START EXERCISE MATERIAL

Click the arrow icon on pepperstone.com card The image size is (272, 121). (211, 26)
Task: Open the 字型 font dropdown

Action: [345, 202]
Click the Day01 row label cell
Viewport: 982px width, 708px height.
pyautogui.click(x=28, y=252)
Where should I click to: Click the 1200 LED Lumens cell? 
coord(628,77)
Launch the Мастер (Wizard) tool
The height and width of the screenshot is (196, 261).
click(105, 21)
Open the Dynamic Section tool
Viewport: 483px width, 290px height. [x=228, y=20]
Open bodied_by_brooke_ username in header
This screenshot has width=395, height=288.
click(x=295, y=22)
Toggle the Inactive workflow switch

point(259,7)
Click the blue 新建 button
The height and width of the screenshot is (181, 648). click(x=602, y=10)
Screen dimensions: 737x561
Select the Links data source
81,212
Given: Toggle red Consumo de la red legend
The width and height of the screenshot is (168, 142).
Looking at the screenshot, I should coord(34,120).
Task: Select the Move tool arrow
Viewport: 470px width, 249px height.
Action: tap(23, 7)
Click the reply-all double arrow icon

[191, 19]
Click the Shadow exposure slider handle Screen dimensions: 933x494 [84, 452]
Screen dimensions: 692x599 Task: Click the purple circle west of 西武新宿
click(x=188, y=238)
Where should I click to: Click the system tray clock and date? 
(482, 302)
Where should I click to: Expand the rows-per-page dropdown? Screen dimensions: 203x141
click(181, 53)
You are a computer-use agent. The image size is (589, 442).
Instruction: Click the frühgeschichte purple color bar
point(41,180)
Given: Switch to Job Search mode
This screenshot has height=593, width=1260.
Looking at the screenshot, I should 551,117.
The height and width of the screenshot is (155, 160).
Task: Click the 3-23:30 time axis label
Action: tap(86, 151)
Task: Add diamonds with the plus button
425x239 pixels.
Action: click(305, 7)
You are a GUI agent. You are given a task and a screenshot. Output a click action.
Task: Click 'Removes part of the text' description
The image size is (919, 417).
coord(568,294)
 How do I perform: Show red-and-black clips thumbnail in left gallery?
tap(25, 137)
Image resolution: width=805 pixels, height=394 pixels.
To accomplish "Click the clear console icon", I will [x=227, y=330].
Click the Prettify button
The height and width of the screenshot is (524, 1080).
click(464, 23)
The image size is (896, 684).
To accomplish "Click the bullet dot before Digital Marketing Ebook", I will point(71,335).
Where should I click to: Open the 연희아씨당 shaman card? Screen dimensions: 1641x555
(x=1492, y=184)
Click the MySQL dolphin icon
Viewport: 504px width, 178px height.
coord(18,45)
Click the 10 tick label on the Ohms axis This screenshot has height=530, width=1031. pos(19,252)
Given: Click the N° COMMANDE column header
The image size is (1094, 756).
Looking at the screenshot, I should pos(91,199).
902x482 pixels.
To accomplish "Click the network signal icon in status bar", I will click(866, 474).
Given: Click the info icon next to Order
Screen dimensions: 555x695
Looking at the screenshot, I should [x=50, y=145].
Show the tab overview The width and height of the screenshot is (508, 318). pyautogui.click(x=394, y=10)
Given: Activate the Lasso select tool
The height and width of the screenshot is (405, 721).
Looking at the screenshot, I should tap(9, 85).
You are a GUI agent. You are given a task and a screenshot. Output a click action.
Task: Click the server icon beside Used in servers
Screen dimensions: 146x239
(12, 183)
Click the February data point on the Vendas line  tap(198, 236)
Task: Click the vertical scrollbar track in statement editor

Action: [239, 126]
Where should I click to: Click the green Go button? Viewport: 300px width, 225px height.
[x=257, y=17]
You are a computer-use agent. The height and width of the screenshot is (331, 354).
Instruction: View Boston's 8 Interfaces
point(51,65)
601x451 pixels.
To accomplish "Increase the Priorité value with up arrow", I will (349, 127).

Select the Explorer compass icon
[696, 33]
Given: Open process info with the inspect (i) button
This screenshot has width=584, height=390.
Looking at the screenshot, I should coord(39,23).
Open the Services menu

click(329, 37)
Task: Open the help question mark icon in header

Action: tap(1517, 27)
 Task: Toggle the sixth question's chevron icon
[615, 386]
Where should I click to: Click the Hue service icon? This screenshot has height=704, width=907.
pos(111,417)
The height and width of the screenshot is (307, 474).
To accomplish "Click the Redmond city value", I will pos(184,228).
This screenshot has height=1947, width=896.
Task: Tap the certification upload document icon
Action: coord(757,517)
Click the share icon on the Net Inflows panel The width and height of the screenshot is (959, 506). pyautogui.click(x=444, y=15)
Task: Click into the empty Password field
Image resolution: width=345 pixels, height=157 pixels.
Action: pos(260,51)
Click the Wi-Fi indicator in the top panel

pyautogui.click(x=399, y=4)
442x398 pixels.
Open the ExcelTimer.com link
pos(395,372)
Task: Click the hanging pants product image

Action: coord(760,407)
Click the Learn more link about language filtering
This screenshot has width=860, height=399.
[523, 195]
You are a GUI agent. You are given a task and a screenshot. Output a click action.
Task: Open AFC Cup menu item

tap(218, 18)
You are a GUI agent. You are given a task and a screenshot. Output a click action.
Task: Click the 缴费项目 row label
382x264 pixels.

END EXERCISE MATERIAL

> **ASSIGNMENT**
Lines above containing "with": give their number only.

> **WRITTEN RESPONSE**
3